Here's one from my project, which takes an integer x and calculates a (float) log2(x) in an absurdly low number of operations.

    static inline float x264_log2( uint32_t x )
    {
        int lz = __builtin_clz( x );
        return x264_log2_lut[(x<<lz>>24)&0x7f] + x264_log2_lz_lut[lz];
    }

    const float x264_log2_lut[128] = {
        0.00000, 0.01123, 0.02237, 0.03342, 0.04439, 0.05528, 0.06609, 0.07682,
        0.08746, 0.09803, 0.10852, 0.11894, 0.12928, 0.13955, 0.14975, 0.15987,
        0.16993, 0.17991, 0.18982, 0.19967, 0.20945, 0.21917, 0.22882, 0.23840,
        0.24793, 0.25739, 0.26679, 0.27612, 0.28540, 0.29462, 0.30378, 0.31288,
        0.32193, 0.33092, 0.33985, 0.34873, 0.35755, 0.36632, 0.37504, 0.38370,
        0.39232, 0.40088, 0.40939, 0.41785, 0.42626, 0.43463, 0.44294, 0.45121,
        0.45943, 0.46761, 0.47573, 0.48382, 0.49185, 0.49985, 0.50779, 0.51570,
        0.52356, 0.53138, 0.53916, 0.54689, 0.55459, 0.56224, 0.56986, 0.57743,
        0.58496, 0.59246, 0.59991, 0.60733, 0.61471, 0.62205, 0.62936, 0.63662,
        0.64386, 0.65105, 0.65821, 0.66534, 0.67243, 0.67948, 0.68650, 0.69349,
        0.70044, 0.70736, 0.71425, 0.72110, 0.72792, 0.73471, 0.74147, 0.74819,
        0.75489, 0.76155, 0.76818, 0.77479, 0.78136, 0.78790, 0.79442, 0.80090,
        0.80735, 0.81378, 0.82018, 0.82655, 0.83289, 0.83920, 0.84549, 0.85175,
        0.85798, 0.86419, 0.87036, 0.87652, 0.88264, 0.88874, 0.89482, 0.90087,
        0.90689, 0.91289, 0.91886, 0.92481, 0.93074, 0.93664, 0.94251, 0.94837,
        0.95420, 0.96000, 0.96578, 0.97154, 0.97728, 0.98299, 0.98868, 0.99435,
    };

    /* Avoid an int/float conversion. */
    const float x264_log2_lz_lut[32] = {
        31,30,29,28,27,26,25,24,23,22,21,20,19,18,17,16,15,14,13,12,11,10,9,8,7,6,5,4,3,2,1,0
    };

The resulting asm, just 7 instructions:

      bsr     ecx, eax
      xor     ecx, 0x1f
      movss  xmm0, [ecx*4+x264_log2_lz_lut]
      shl     eax, cl
      shr     eax, 0x18
      and     eax, 0x7f
      addss  xmm0, [eax*4+x264_log2_lut]

axod · on Oct 22, 2009

Could duplicate the x264_log2_lut table, then you wouldn't need the 'and eax, 0x7f'.... 6 instructions.

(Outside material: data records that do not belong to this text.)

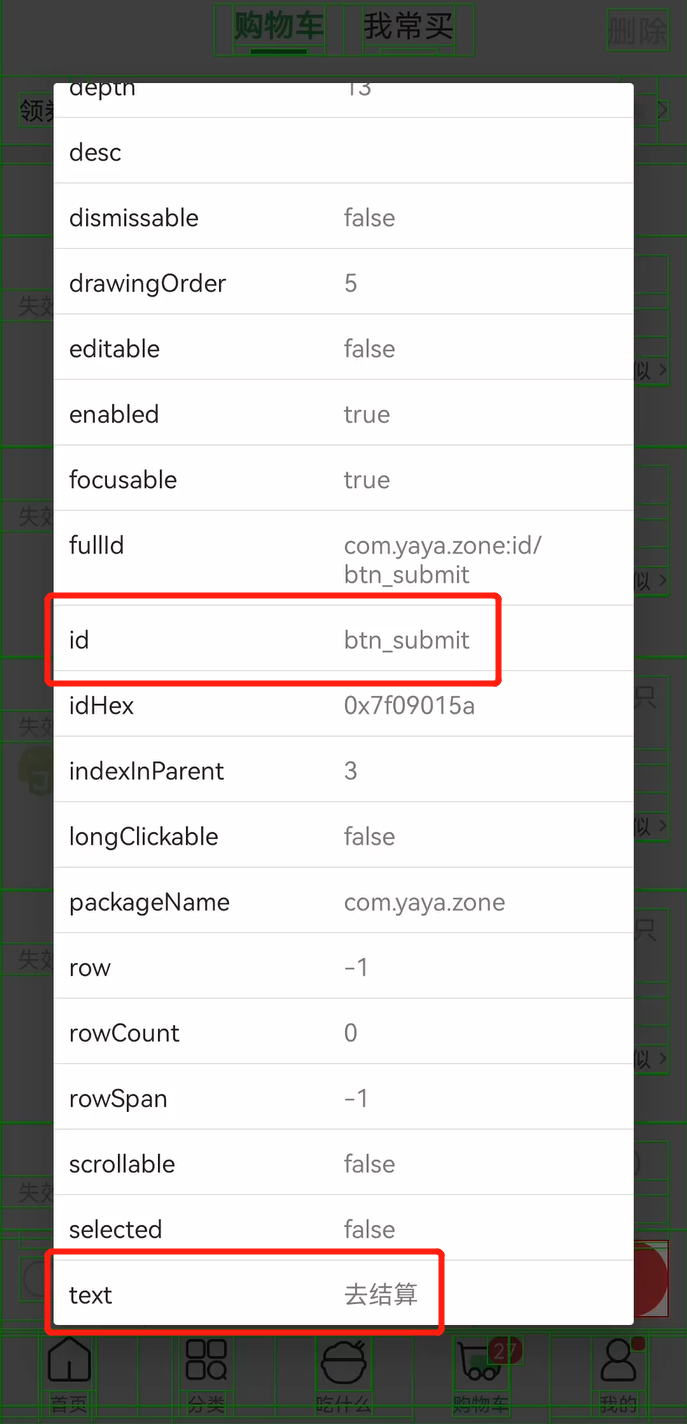Select the text 去结算 row
Screen dimensions: 687x1424
[343, 1294]
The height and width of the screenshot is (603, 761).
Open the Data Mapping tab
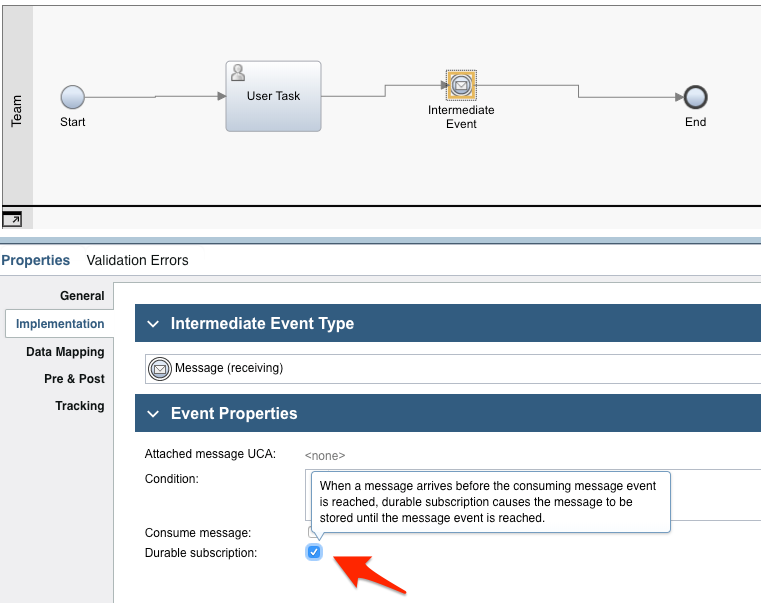click(x=65, y=352)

DarkShikari · on Oct 22, 2009

Yeah, though at that point I'd be start to worry about whether that's a fair L1 cache tradeoff, given that it only saves a single (integer!) instruction and requires 512 bytes of memory.

axod · on Oct 22, 2009

Sure, always a trade off when you get to that sort of point, and not much payoff.

eru · on Oct 22, 2009

What kind of project is it?

DarkShikari · on Oct 22, 2009

I was hoping the names would make it slightly obvious, but if not, it's the x264 video encoder: http://www.videolan.org/developers/x264.html

Bietchiebatchie · on Oct 22, 2009

Actually it is not completely pointless today: Some months ago I used it to speed up an force-directed algorithm which spent 80% of its time in calculating normalized vectors between two points - and the fast inverse sqrt actually helped to speed up the program by a factor of 2.5 to 3.0. The reason why i used it is quite simple: In (unsafe) .NET code you can execute all the necessary arithmetic operations (pointer casts, bit shifts) but you are not allowed to execute arbitrary x86 operations.